Well it’s that time of year again when people start suffering from seasonal affect disorder. The days are short , its cold, no its freezing! Its just a hard time of year to be living in the state of Maine!
There are things we can do to make it better but we don’t do them. By staying inside not venturing out into the cold boredom sets in. We get lonely by not socializing, and for some of us boredom and loneliness leads to mild depression.( and sometimes manic depression)

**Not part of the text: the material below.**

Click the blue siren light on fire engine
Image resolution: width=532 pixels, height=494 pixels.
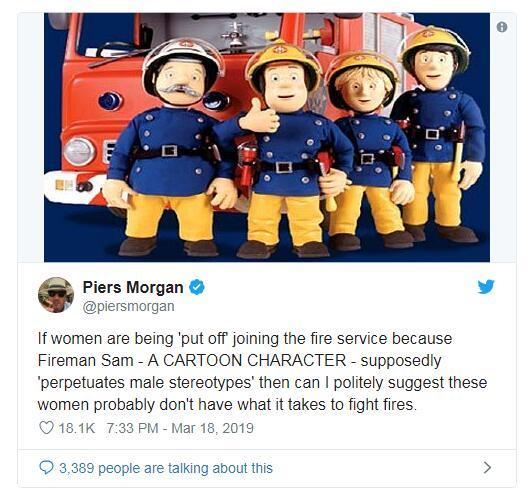110,101
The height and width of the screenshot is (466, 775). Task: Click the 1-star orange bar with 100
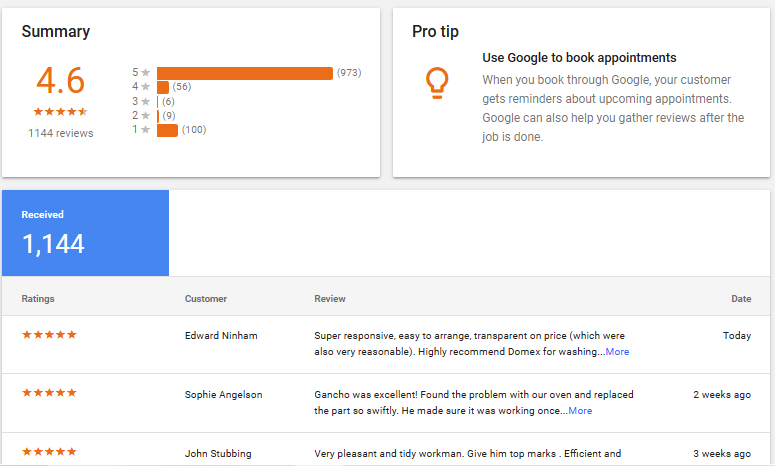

For many years I fell prey to this syndrome but I have learned through the years that there are things that I need to do , because I am very prone to depression. One of the most important things I need to do is not isolate myself. I need to get out be around people. I need to share a laugh with a friend, I need to have a cuppa tea with my neighbors ,I need to be out and about. I cannot sit inside my house and do nothing.
I also need sunshine! I crave it! Without sunshine I don’t sleep as well, I’m not as cheerful ,I’m grumpy and tire easily! I’m seriously thinking about getting one of those lamps the 10,000 lux lamps that simulates daylight. I really think that will help me. I figure there must be some value to it since doctors actually prescribe those lamps for people who suffer from winter depression. The only other alternative is a week vacation in Florida and since I can can neither afford it ,nor spare the time from work I guess the lamp is the way to go ! For $39.99 at I can get a little portable lamp with the blue light spectrum is supposed to be extremely good for the winter doldrums. I get plenty of exercise at work, so that’s not an issue and I get an opportunity to socialize with both my customers and my dear friends who spend a lot of time at the shop , so the isolating part isn’t an issue anymore as it was in the past
. I have to give myself a pep talk on a regular basis because I very easily get discouraged this time year. I just have to remind myself that this too will pass ,that the weather is going to get better ,the days will get longer and is just a small matter of time and things are going to get easier ! it doesn’t help matters that this time of year business is very slow so I worry more about money ,I’m paying for fuel so I worry more about money!Yes ,theres a reoccurring theme there .I worry for more about money this time of year. In the summertime there is no fuel to pay for. In the summertime business is a lot better. And in the summertime I get my daily dose of vitamin D with ample sunshine.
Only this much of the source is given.